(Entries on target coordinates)

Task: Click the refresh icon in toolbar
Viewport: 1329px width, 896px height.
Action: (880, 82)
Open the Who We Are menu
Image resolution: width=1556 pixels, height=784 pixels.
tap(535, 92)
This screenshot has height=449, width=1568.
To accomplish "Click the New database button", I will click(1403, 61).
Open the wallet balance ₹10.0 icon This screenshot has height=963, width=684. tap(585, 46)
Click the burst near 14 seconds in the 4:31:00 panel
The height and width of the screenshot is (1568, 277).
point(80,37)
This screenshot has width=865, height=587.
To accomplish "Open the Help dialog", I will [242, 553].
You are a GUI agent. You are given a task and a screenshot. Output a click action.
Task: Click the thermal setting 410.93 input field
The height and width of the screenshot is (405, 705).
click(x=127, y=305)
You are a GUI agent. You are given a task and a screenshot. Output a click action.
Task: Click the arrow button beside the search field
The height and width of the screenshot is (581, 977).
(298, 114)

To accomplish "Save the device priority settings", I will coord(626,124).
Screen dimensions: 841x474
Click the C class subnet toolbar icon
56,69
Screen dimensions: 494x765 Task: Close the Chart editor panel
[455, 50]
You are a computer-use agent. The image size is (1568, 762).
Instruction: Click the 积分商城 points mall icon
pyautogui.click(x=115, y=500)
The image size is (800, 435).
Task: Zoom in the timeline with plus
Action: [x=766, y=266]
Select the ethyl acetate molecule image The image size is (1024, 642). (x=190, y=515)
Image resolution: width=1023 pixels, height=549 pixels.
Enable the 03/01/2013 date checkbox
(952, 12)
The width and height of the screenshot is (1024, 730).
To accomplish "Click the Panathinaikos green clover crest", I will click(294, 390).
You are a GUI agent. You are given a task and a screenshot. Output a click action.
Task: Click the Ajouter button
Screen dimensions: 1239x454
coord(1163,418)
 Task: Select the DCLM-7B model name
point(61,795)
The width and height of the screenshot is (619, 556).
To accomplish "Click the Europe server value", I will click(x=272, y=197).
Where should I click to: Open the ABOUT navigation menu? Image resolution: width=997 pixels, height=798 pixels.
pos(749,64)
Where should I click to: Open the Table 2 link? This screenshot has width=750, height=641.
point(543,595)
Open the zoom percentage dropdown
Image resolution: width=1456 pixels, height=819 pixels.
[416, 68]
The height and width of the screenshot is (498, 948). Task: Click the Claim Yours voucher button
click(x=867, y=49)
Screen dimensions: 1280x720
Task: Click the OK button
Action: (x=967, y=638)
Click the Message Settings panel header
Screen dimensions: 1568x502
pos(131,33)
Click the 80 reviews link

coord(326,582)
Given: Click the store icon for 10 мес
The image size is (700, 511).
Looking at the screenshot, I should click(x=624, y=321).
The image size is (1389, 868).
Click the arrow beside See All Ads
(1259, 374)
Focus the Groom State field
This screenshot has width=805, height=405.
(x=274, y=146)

Exercise details
Count the lines in the records above that contain the string "dimensions", matching case exactly, and reply with the number alone.

Expected output
5